Gossypiboma Cases: Retained Surgical Instruments

One of the most common forms of medical malpractice is also the most easily preventable: surgical sponges or other materials that are left inside of a patient during surgery. This type of medical malpractice is often referred to as a "gossypiboma" or "textiloma" case.

This particular type of medical malpractice can be avoided in any number of ways, including by maintaining an accurate "sponge count" during surgery, by using surgical equipment that contains trace materials that show up on x-rays, as well as by attaching radio frequency identification (RFID) tags to surgical instruments.

Very often, when a surgical sponge is retained, the patient will not experience an immediate infection. Instead the patient will go about his or her normal life, while a growth called a granuloma begins to surround and encase the sponge or other surgical instrument.

Over time, however, the granuloma may develop into an abscess or may appear to be a tumor. A patient may suddenly begin to experience pain or other symptoms resulting from the retained surgical instrument. At this point, a follow-up surgery will be necessary to remove the foreign body.

Accurate statistics regarding the frequency with which surgical crews leave behind surgical instruments are hard to come by. In part, this is because an unknown number of the cases go by without being detected, either because a patient never lives to experience any adverse symptoms or because of misdiagnosis of the patient's symptoms.

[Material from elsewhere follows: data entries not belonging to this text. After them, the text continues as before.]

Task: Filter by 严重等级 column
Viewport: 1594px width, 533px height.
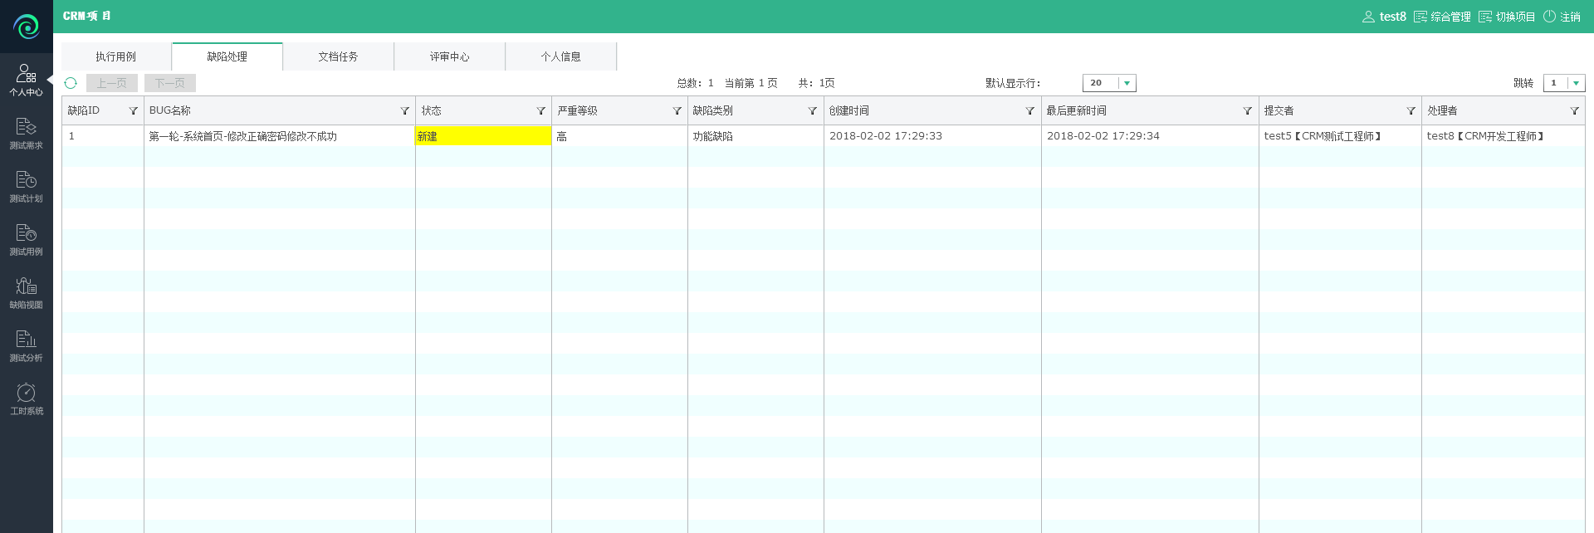Action: point(677,111)
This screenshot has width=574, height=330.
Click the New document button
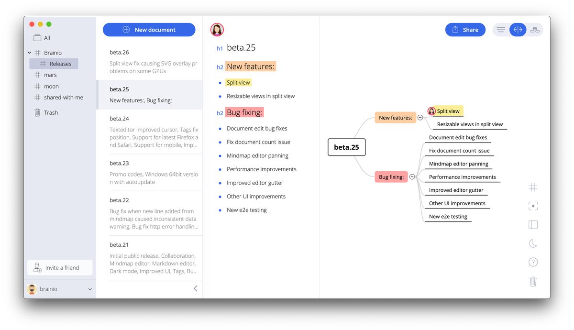[149, 30]
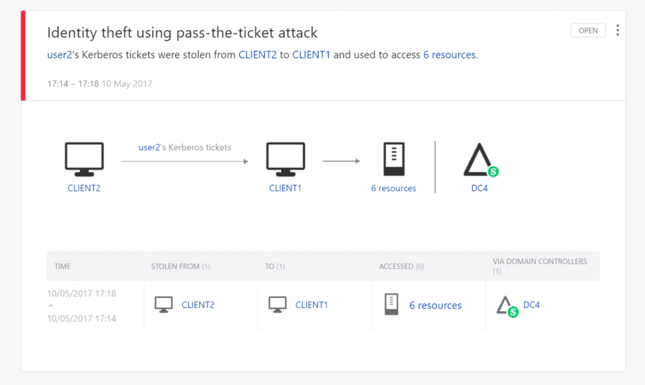645x385 pixels.
Task: Select the alert title text
Action: point(182,32)
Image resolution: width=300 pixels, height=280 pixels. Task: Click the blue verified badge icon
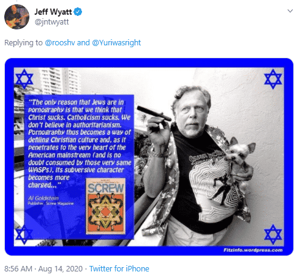(78, 12)
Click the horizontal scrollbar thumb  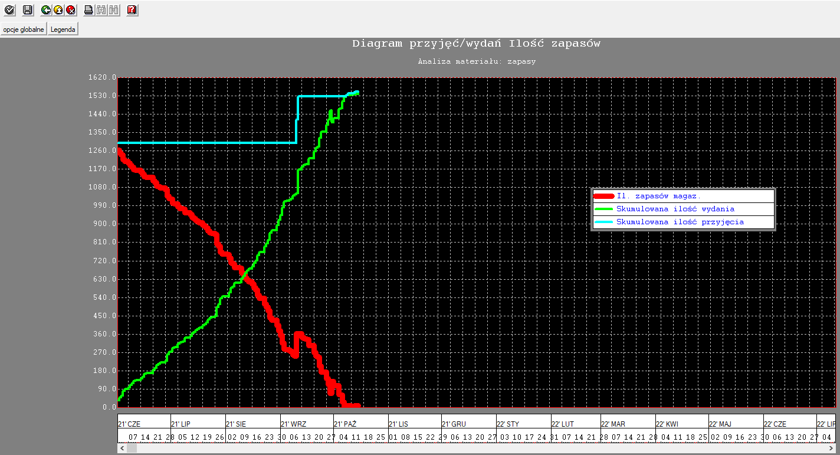[x=132, y=449]
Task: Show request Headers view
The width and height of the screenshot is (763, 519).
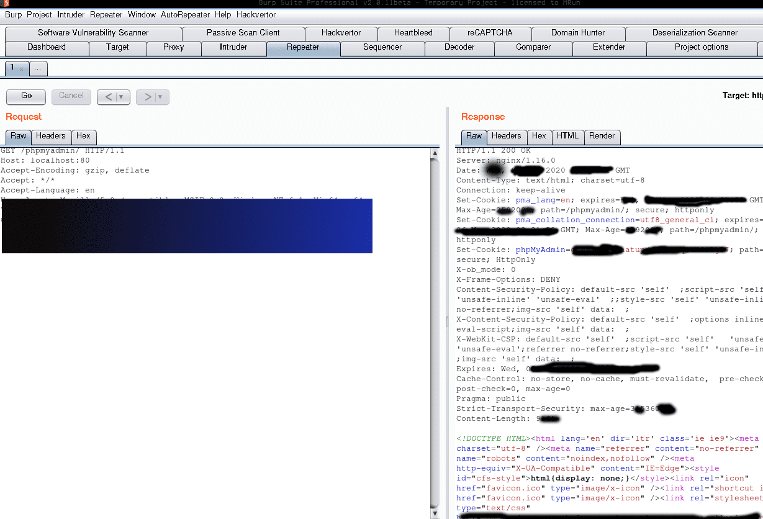Action: [x=51, y=136]
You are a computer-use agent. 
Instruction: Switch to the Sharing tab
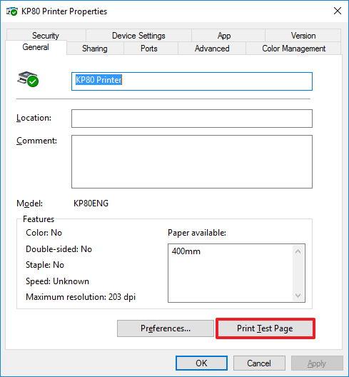coord(95,49)
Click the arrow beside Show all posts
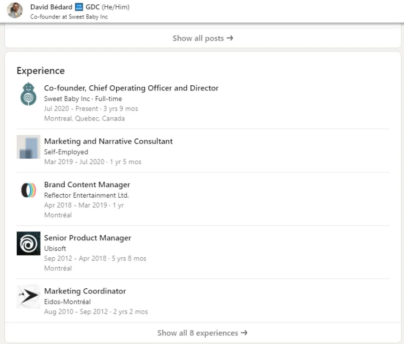Screen dimensions: 404x344 click(x=230, y=38)
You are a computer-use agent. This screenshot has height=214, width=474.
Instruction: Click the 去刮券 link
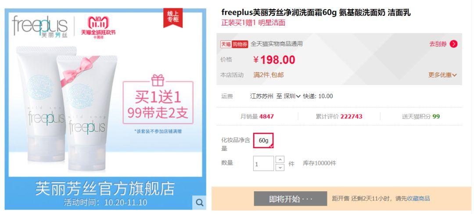pyautogui.click(x=438, y=44)
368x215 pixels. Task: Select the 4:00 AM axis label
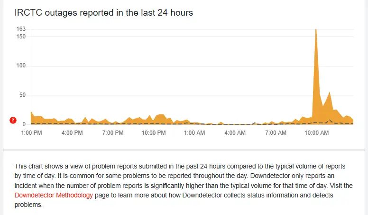pos(235,133)

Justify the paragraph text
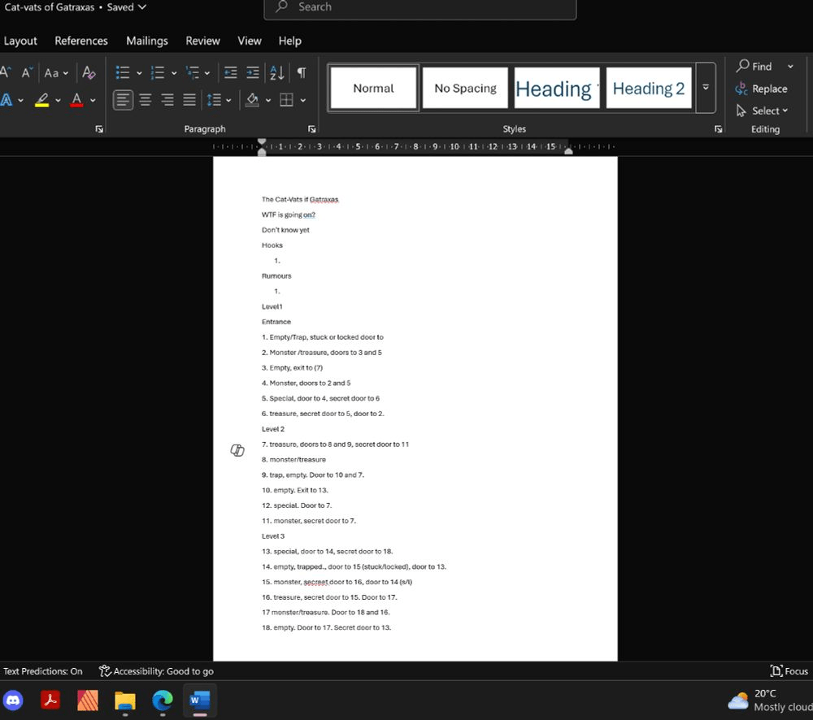point(189,100)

Accurate statistics regarding the frequency of gossypiboma are also difficult to obtain because surgeons likely underreport errors due to fears of malpractice liability.

However, the best estimates are that somewhere around 0.01 percent of all surgeries (or one in a thousand surgeries) involve a retained foreign body.1 The vast majority of these cases involve a retained surgical sponge.

In this day and age, a retained surgical sponge or other instrument is virtually always the result of egregious medical malpractice and any medical malpractice lawyer would be happy to help you with your case.

1 Kim HS, Chung TS, Suh SH, Kim SY (April 2007). "MR imaging findings of paravertebral gossypiboma". AJNR Am J Neuroradiol 28 (4): 709-13.